Y el petizo trotaba. Debía comprender nuestra alegría. Si cantábamos, acortaba el paso y parecía llevar el compás con el golpeteo de sus cascos, si reíamos, se apuraba más y más y el crujido de los muelles del sulky era una prolongación de nuestras carcajadas, que resonando de loma en loma iban a poner una sonrisa en los rostros de nuestros padres que, afirmados en la tranquerita blanca del monte, esperaban nuestro regreso.

Y cuando el abuelo se despedía y al grito de ¡Vamos! se alejaba de casa, el petizo trotaba más lentamente que nunca. Quizá estuviera cansado, pero quizá también se diera cuenta de que aquella cabeza mirando hacia atrás, deseaba prolongar la despedida. Y casi siempre, cuando la mano derecha del abuelo, alzada en alto, se perdía bajo el filo de la ultima loma, el sol se ocultaba y la tarde caía, como si la luz no fuese necesaria después de nuestro viaje.
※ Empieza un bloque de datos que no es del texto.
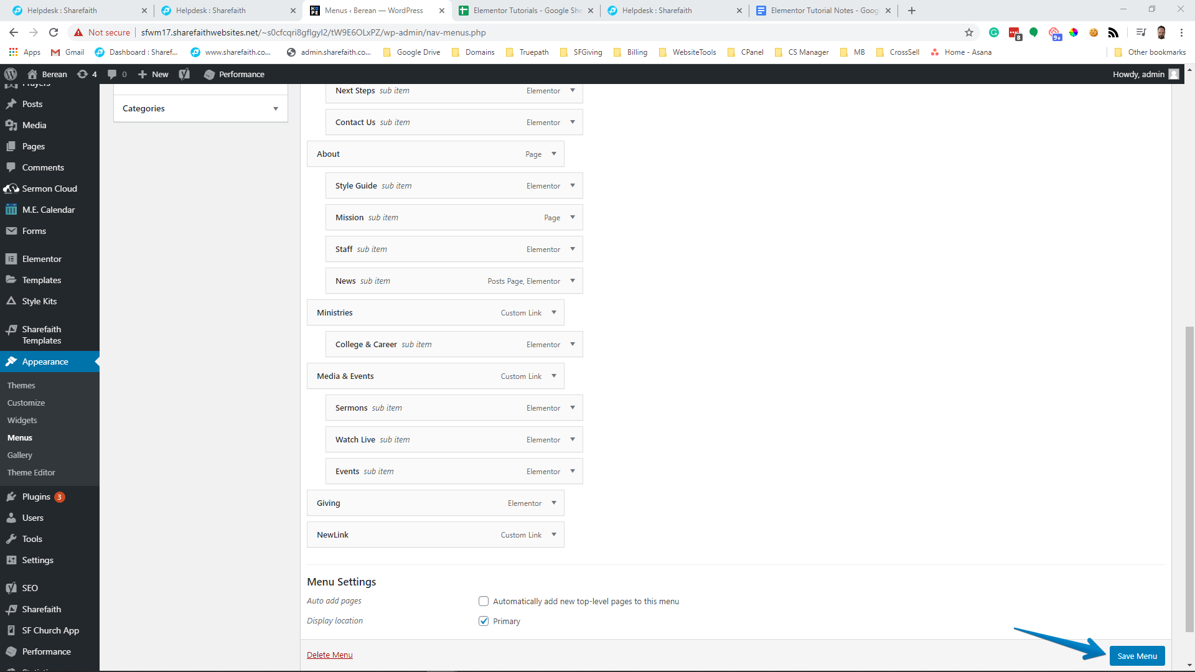1195x672 pixels.
Task: Expand the Giving menu item options
Action: click(553, 503)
Pero la guerra de Europa, que vistió de luto la mañana del mundo, pareció extender su sombra nefasta en nuestro destino, y una serie de acontecimientos tristes, puso la primera noche sobre el amanecer de nuestras vidas. Falleció la abuelita. El abuelo se fué al Paraguay y el sulky dejó de llegar todas las tardes. Construyóse la Estancia nueva y abandonamos la vieja. De aquel pasado como una leyenda sólo nos quedaba el petizo zaino. El viejo e inseparable petizo zaino un poco menos lustroso y un poco más manso. Seguía a nuestro lado y sobre su espinazo cada vez más agudo, toda una generación aprendió el arte gaucho de ser jinete. Esa misma generación que ha visto transformarse en bosque los estacones del monte nuevo. Aquellos mismos niños y niñas que primero, buscaban nidos de tordo entre los cardos: después los de paloma y cabecitas negras entre las ramas de los pinos y que hoy buscan el propio, porque la vida los ha hecho grandes y ellos se olvidaron de los pájaros.
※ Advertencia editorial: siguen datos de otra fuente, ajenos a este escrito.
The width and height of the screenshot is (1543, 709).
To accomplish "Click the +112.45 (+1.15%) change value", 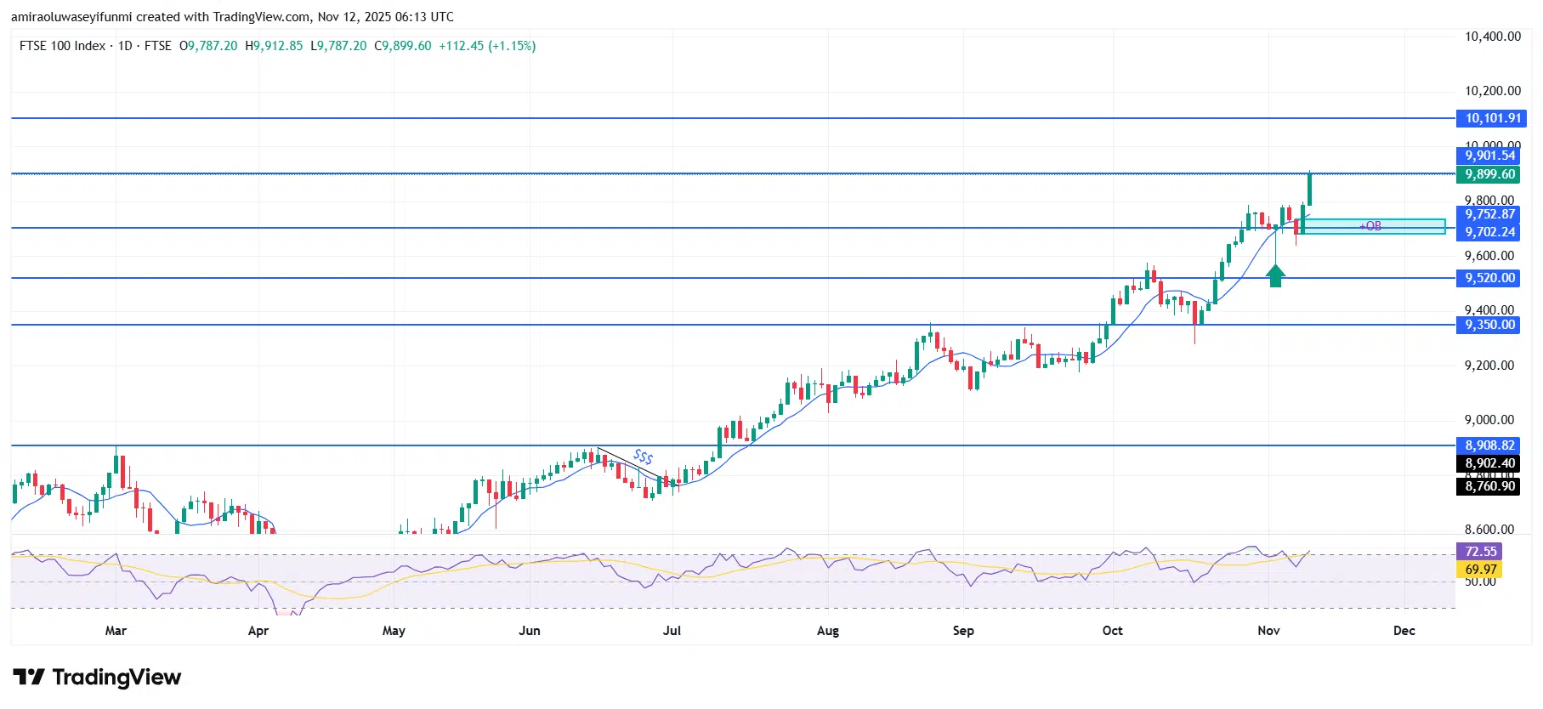I will coord(487,46).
Cuando murió nuestro padre (¡ah qué invierno helado!) el abuelo regresó del extranjero. Traía algunas canas más sobre las sienes y encontró a sus nietos un poco más crecidos. Fué tan grande la alegría de verlo otra vez entre nosotros, que todas las penas se hicieron más pequeñas y nuestra madre sintió nuevas fuerzas para seguir luchando y acrecentando esta deuda para con nosotros que ya no podremos pagarle nunca.

El petizo zaino también parecía contento. Y cuando el abuelo lo ensillaba para salir al campo, encorvaba el pescuezo y hacía sonar la coscoja como para no desilusionarlo. Ya no era el de antes, pero intentaba una postrera reivindicación. Todavía lo preferíamos. En las vacaciones, él arrastraba un carromato de nuestra construcción por los rastrojos resecos. El aún nos servía de nochero y él aún nos hacía sentir Don Quijotes visionarios....

Y en largos galopes, sin rumbo y sin destino, su vida se fue apagando, como se iba apagando también en nuestras almas la dulce inocencia de los doce años. Hasta que un día, dejando caer el telón del pasado sobre una época inolvidable, mi hermano, que había salido al campo regresó a casa muy triste y al encontrarse con el abuelo que tomaba mate en el patio, casi sin detenerse le dice:

-Abuelito, se murió el petizo zaino... está allá, en el bajo... Y mientras corre casa adentro con su infausta nueva, a refugiar su angustia en los brazos siempre abiertos de nuestra madre, el abuelo, que muy pocas veces deja adivinar sus emociones, ha bajado la vista hasta el mate y se ha quedado en silencio.